> [Screenshot grounding data]:
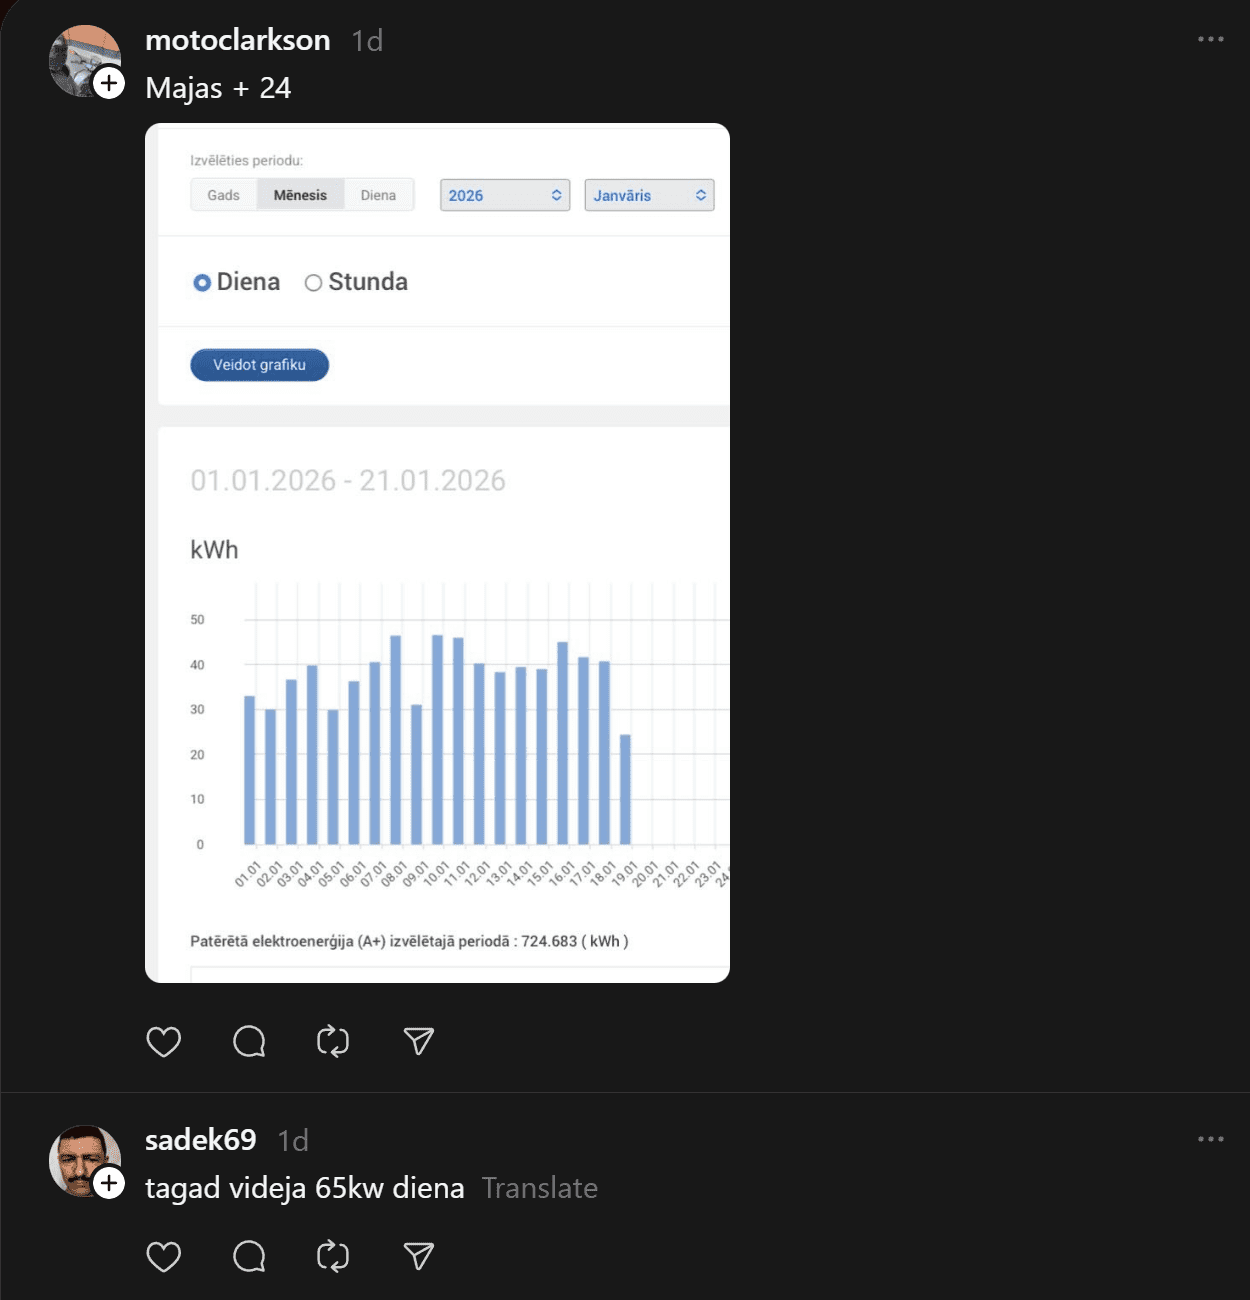1250x1300 pixels.
Task: Share sadek69's comment via paper plane icon
Action: tap(419, 1256)
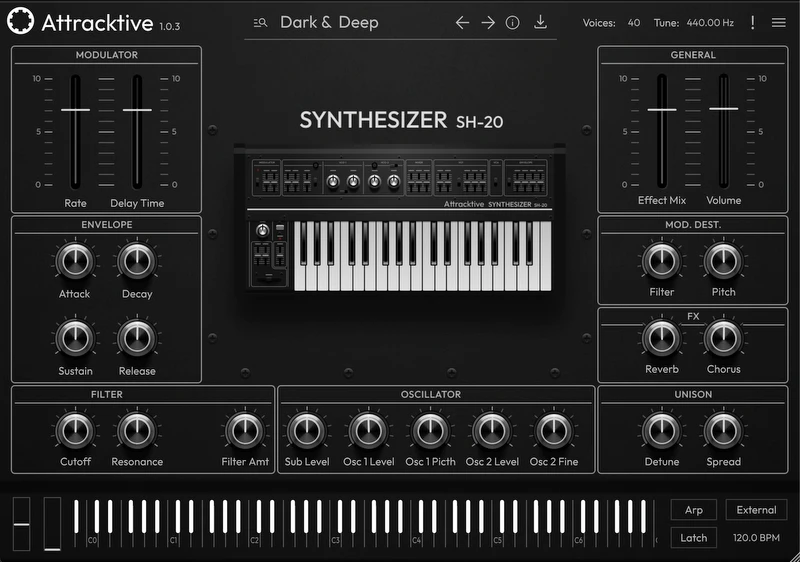Viewport: 800px width, 562px height.
Task: Click the Attack knob in Envelope
Action: pyautogui.click(x=75, y=261)
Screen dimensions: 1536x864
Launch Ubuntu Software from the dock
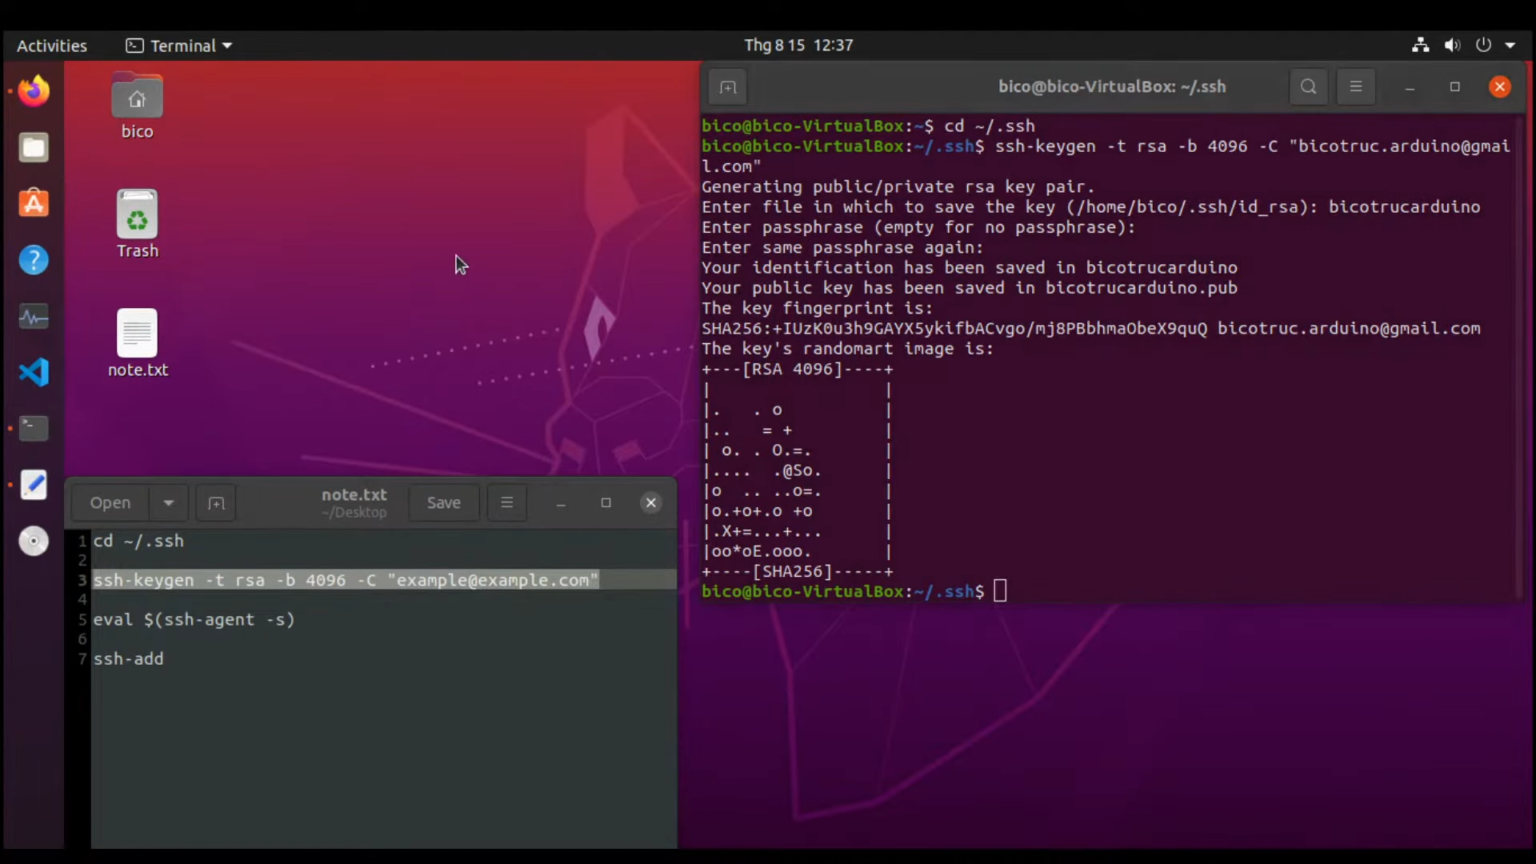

> [TASK INSTRUCTIONS]: Each line from the one containing "Screen dimensions: 1536x864" down to the final line of the records above must be reproduced exactly; no pictures go into the copy.

> [REPLY TO THE EXERCISE]:
Screen dimensions: 1536x864
Launch Ubuntu Software from the dock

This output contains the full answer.